# Task objective
Read through the material below and find each line that has the word "agent"; copy it.

--- START ---

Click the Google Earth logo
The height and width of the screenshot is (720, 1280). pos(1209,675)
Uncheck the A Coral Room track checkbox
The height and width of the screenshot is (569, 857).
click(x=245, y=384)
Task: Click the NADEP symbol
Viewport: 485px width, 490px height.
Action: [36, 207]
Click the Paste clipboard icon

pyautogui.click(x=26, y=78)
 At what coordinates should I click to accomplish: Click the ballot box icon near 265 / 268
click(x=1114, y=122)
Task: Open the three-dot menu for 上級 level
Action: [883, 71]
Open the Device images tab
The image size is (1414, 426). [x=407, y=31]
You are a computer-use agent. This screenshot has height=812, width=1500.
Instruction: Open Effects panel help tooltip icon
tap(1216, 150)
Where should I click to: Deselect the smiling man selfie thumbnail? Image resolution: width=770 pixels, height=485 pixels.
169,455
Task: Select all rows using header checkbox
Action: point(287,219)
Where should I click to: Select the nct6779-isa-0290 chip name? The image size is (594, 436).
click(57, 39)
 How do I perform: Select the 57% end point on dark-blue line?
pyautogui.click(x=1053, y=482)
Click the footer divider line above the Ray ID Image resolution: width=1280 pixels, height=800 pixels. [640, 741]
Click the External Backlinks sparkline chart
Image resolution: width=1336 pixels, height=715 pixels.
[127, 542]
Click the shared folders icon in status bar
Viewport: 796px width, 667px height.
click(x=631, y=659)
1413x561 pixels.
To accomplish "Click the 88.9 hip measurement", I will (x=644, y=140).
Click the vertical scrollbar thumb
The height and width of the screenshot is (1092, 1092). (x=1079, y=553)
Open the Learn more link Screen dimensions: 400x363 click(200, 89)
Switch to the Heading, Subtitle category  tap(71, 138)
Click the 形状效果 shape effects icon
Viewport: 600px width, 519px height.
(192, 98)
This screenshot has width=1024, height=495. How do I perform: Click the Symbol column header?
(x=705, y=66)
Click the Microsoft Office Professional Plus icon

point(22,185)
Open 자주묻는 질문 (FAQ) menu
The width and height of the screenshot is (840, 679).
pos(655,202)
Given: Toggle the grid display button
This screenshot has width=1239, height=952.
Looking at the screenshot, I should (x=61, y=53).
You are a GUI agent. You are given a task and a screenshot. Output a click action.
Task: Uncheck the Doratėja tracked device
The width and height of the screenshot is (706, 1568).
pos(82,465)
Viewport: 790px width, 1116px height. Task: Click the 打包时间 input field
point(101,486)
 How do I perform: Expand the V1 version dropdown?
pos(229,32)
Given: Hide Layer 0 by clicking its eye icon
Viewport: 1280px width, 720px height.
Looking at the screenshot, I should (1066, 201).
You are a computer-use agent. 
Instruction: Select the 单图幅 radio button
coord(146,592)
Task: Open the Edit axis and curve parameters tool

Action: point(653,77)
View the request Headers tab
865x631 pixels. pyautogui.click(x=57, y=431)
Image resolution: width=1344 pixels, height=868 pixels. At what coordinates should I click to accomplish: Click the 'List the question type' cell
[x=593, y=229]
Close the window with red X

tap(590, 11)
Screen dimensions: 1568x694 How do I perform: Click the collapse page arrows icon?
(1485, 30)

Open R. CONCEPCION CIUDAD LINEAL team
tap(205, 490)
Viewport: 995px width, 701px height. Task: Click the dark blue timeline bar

--- END ---

# Task result
You are a computer-use agent. This screenshot has height=812, width=1500.
You are a GUI agent. You are given a task and a screenshot. Output a click action.
You are a computer-use agent. 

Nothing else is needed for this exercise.